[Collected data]
####

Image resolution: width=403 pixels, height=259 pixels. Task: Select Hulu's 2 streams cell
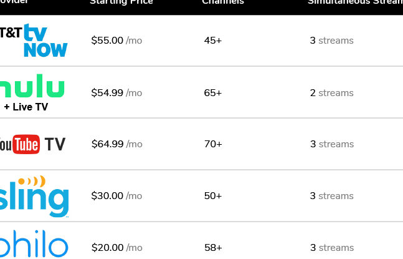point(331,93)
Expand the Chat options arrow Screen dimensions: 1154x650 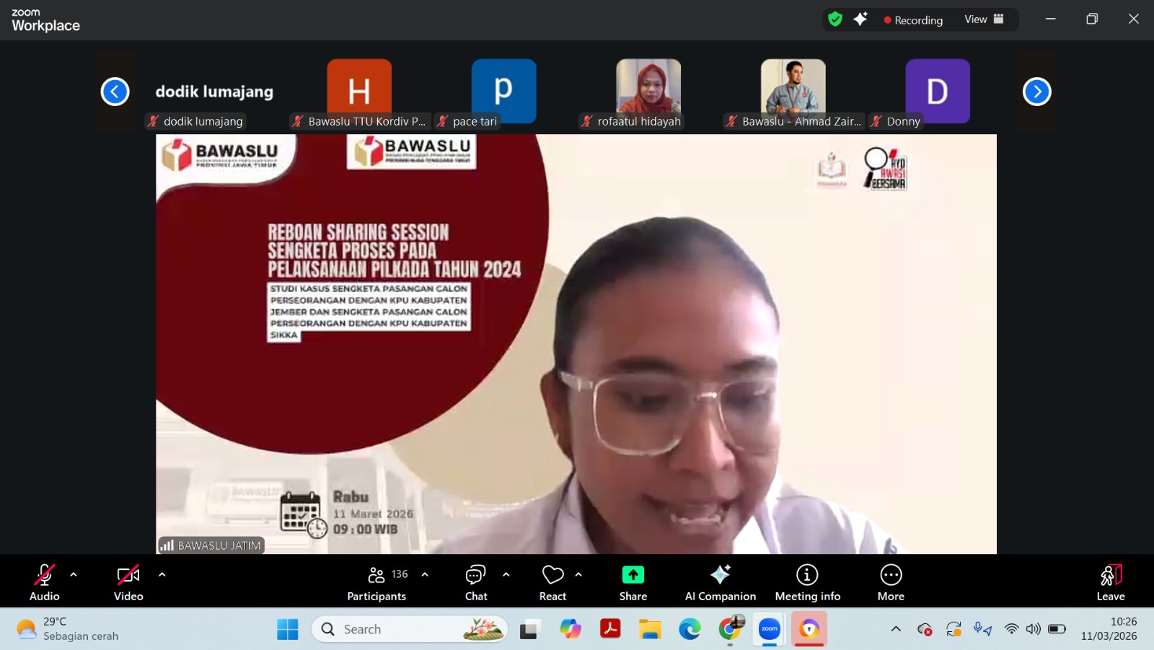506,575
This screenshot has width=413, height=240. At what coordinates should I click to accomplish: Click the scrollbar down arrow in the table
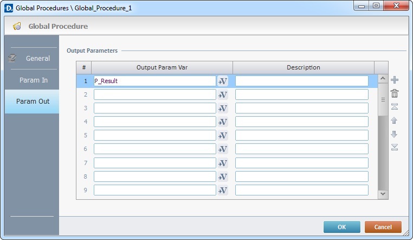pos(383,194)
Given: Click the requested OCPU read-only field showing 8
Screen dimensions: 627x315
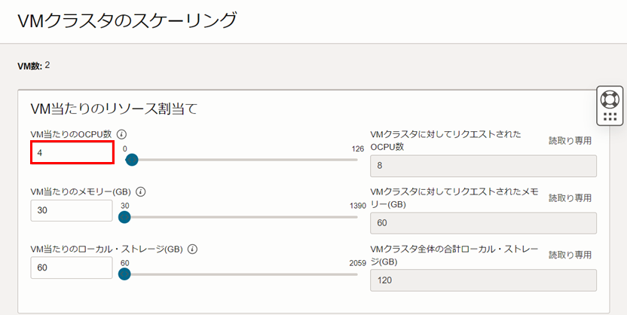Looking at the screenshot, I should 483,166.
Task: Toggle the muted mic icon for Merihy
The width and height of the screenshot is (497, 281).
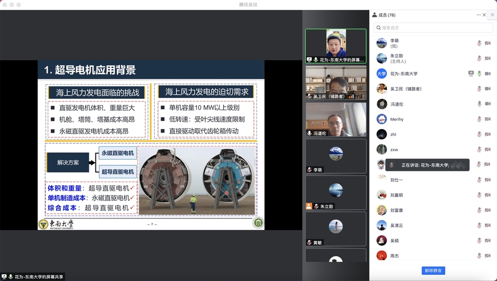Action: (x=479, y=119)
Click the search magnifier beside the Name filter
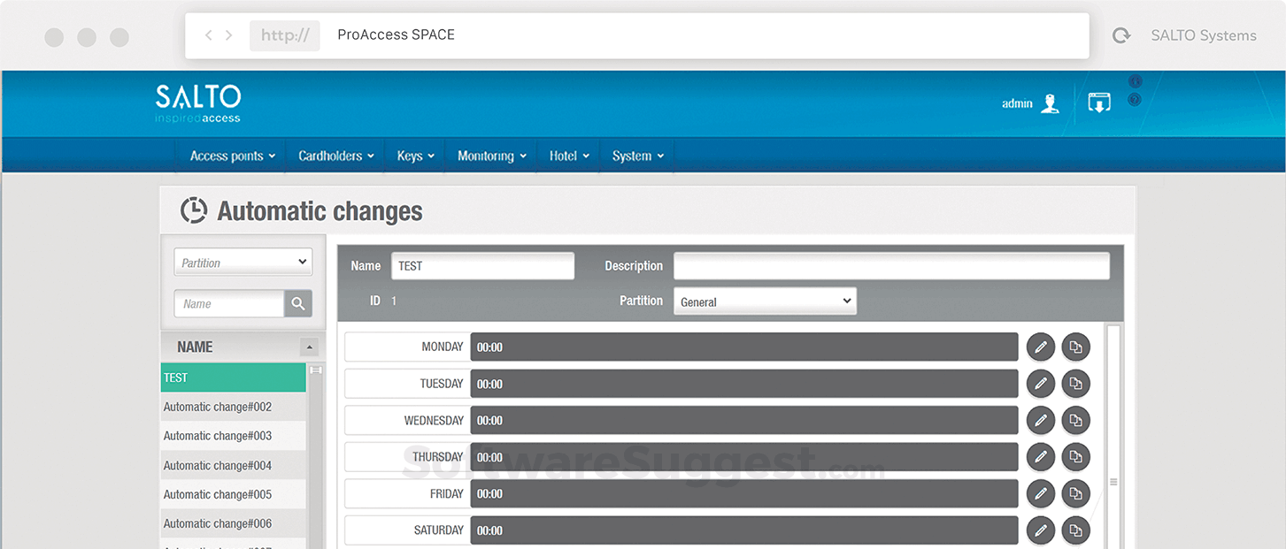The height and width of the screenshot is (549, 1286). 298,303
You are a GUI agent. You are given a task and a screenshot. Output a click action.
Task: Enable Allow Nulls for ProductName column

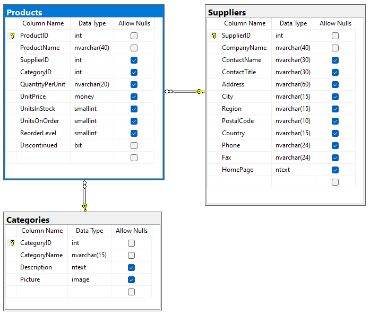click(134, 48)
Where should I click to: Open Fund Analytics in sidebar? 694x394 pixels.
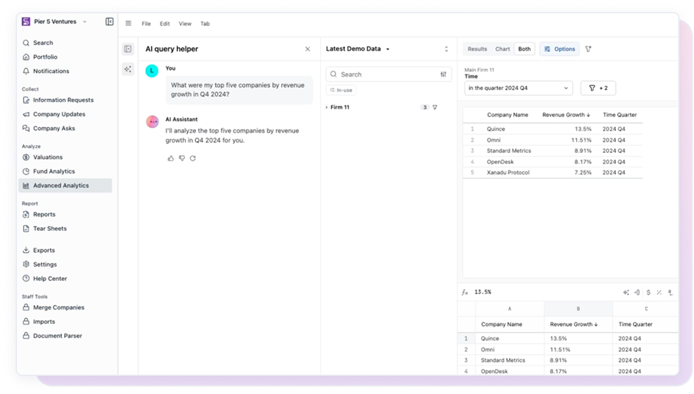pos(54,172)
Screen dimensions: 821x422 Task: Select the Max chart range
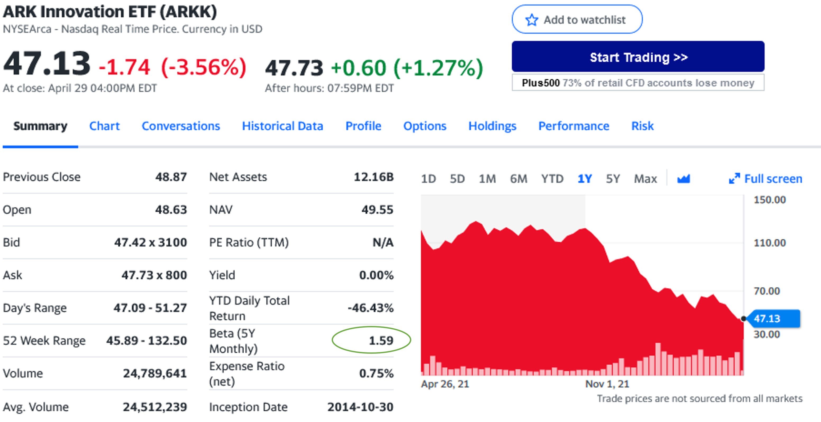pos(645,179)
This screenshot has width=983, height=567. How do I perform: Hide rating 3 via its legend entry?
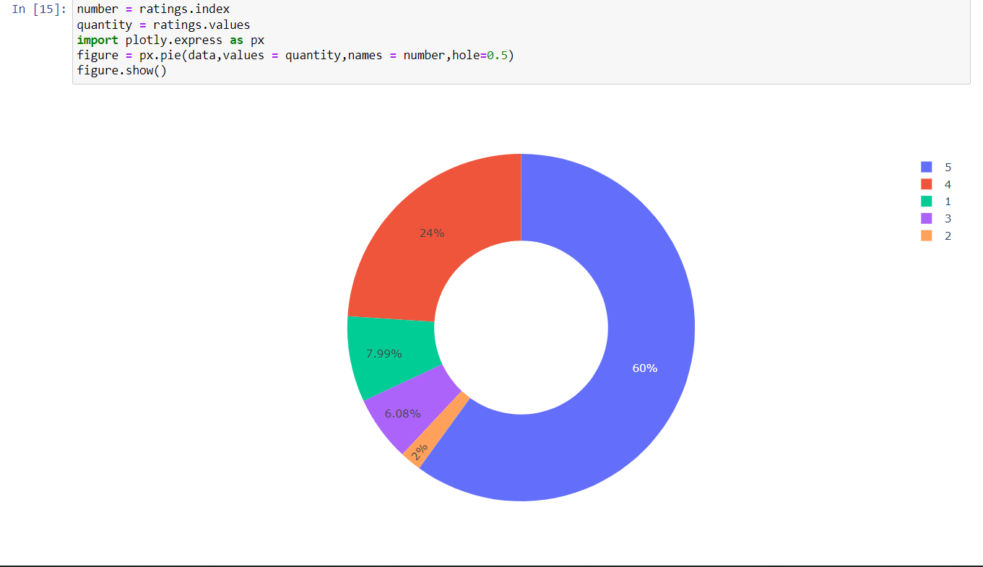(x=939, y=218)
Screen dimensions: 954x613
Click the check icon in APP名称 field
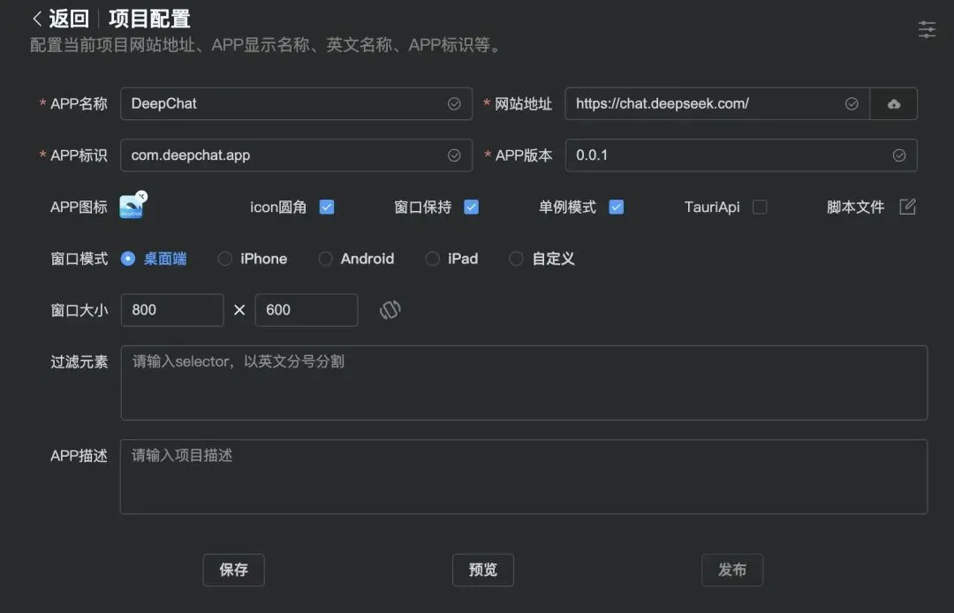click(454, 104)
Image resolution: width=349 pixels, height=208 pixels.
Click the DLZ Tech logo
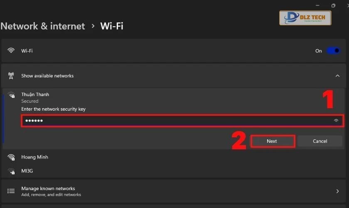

####

Work request:
Only the lines from the one containing "You are a GUI" through the last line of the data may appear in the answer, each given again exactly and with pictures left out.

Reply to the exercise:
You are a GUI agent. You are given a task and a screenshot. Output a click action.
Task: Enable Allow Nulls for ProductName column

click(134, 48)
Where should I click to: Open Fund Analytics in sidebar? 694x394 pixels.
pos(54,172)
Screen dimensions: 821x422 Task: Select the Max chart range
pos(645,179)
This screenshot has width=983, height=567. How do I perform: Hide rating 3 via its legend entry?
(x=939, y=218)
Screen dimensions: 954x613
Click the check icon in APP名称 field
click(454, 104)
Image resolution: width=349 pixels, height=208 pixels.
Click the DLZ Tech logo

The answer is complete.